His deepest concern was for the poor people; he was always eager to spend time with them and with people helping them. He was keenly aware that the courage and strength needed to serve the poor without being discouraged could only come from prayer, he was a man of deep spirituality at the same time as he was keenly aware of social issues.

    In the 1980s, as Korea slowly emerged from the dark clouds, the Cardinal was twice able to welcome Pope John-Paul II to Korea. The first visit, in 1984, marked the 200th anniversary of the foundation of he Catholic Church in Korea with the canonization of the 103 martyr-saints. The second, in 1989, was for the World Eucharistic Congress. By his visits the pope encouraged the Cardinal and all who were inspired by him. In Korea, the Cardinal’s message was a source of strength and hope for many, the Catholic Church grew enormously while he was at its head.

I shall never forget listening to his sermons in Myongdong Cathedral at certain moments of great tension and crisis, standing in the packed church. I could feel how carefully he was choosing his words in order to indicate clearly the challenging message of the Gospel, never proposing some kind of easy emotion that would have no effect. It was clear that he knew no compromises, that he spoke with same voice to the simplest believers and to the most powerful leaders.

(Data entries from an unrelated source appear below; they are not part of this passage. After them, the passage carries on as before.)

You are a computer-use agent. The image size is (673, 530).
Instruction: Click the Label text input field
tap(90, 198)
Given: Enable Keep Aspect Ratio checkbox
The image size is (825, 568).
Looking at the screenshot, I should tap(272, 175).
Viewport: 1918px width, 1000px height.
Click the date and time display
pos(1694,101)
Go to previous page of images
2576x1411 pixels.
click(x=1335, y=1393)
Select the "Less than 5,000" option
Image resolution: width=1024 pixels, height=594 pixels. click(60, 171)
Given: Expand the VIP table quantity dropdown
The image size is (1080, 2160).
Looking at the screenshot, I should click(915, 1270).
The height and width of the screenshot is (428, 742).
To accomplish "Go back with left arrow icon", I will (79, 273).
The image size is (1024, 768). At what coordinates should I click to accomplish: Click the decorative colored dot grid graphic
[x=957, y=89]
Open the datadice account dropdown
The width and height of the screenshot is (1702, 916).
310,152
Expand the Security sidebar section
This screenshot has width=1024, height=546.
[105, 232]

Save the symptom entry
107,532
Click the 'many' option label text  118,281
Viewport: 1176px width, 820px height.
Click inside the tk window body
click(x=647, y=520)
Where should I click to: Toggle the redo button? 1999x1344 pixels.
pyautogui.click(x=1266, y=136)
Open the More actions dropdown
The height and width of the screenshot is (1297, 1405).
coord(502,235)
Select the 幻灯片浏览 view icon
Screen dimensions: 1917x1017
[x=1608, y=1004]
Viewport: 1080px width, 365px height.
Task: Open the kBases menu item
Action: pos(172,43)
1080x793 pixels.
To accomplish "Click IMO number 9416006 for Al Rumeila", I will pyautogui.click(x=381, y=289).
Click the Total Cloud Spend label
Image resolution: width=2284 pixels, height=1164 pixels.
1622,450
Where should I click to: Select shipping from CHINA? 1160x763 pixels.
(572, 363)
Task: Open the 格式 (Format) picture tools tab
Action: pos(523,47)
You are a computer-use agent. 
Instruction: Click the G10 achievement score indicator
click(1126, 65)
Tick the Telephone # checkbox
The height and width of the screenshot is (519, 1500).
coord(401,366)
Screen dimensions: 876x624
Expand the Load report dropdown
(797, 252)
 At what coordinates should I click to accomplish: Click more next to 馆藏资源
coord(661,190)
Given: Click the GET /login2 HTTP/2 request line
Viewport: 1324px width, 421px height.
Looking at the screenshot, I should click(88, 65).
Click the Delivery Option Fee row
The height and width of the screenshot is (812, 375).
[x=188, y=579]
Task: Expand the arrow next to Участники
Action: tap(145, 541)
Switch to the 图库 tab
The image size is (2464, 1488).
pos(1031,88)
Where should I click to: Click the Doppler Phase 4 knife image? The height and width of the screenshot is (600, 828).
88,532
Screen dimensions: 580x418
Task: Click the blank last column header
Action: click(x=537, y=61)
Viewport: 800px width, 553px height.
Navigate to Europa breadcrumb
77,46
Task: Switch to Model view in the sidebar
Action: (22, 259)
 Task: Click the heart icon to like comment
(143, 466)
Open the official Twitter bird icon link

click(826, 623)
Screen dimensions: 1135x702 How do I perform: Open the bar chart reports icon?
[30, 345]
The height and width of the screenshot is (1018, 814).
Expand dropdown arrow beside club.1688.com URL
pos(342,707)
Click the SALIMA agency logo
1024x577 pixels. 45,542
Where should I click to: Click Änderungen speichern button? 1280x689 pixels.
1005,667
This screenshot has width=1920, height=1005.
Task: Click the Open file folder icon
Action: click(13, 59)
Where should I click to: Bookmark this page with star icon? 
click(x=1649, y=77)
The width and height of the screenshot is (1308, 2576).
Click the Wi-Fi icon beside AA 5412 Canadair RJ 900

    We all loved the Cardinal because he loved us. Often he would come for a celebration in communities that were serving the poor; especially he liked to celebrate his first Christmas Mass in some particularly meaningful place—a slum, an orphanage, a hospice for people with AIDS . . . When he was invited for special birthdays or anniversaries his words were invariably just right for the occasion, and always he made people laugh. One of his special gifts was his openness to the world outside of Korea. He had studied in Japan and Germany, he spoke German, English, French and Italian as well as Japanese. He often went to other Asian countries and knew well the challenges facing the Church in each of them. He was always glad to meet visitors from abroad who were passing through Korea, he was eager to listen to them, to share their vision.

    The Cardinal was called to an impossible task, to be a symbol of hope and Gospel light for the whole nation through one of the darkest periods of its history. There were times when I think he longed to be relieved of that responsibility, when he had the impression that he was not being understood. Now he is truly at rest, the rest promised to a true and faithful servant of Christ, eternal life.